→ **Exercise aim**: Reproduce the data word for word, starting at the line that contains "Open the tweet" and stopping after the line that contains "Action: [x=831, y=118]".

* Start Exercise data *

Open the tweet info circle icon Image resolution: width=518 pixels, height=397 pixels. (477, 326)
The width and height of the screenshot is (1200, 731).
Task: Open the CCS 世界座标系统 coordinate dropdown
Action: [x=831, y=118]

* End Exercise data *
* Start Exercise data *

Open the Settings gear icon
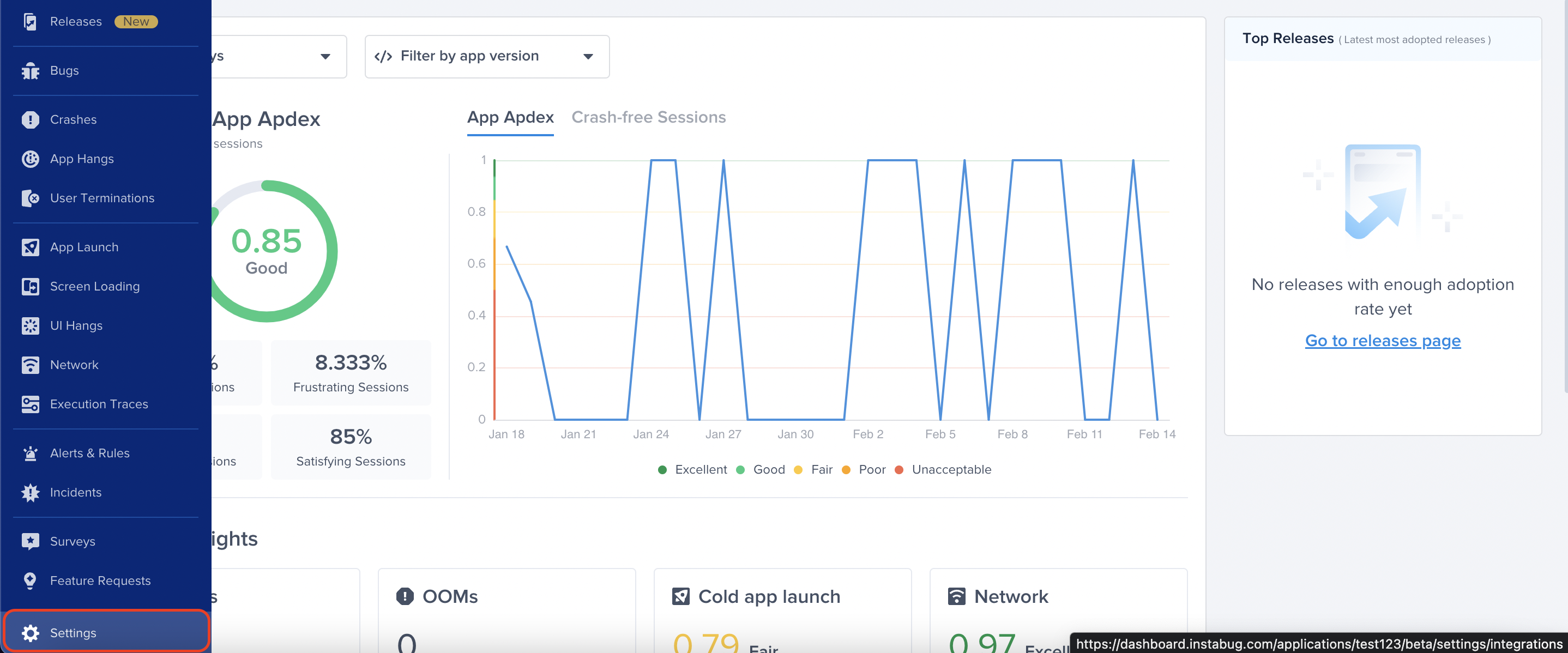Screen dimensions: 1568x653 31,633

* End Exercise data *
* Start Exercise data *

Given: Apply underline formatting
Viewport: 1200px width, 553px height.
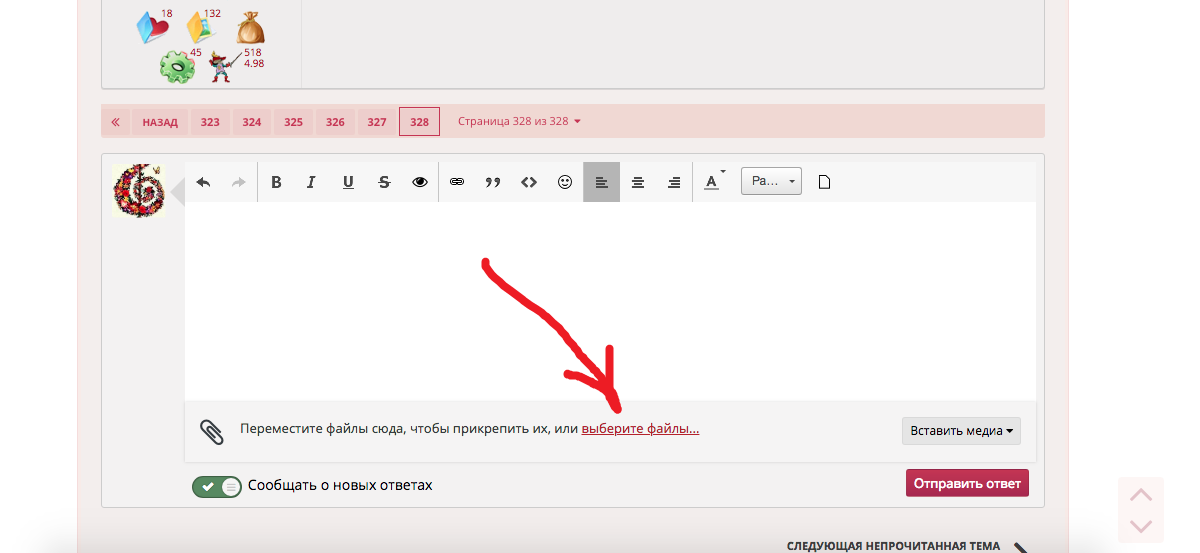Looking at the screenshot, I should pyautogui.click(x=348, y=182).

* End Exercise data *

→ **Response below**:
Open the tweet info circle icon Image resolution: width=518 pixels, height=397 pixels. (477, 326)
The width and height of the screenshot is (1200, 731).
Task: Open the CCS 世界座标系统 coordinate dropdown
Action: [x=831, y=118]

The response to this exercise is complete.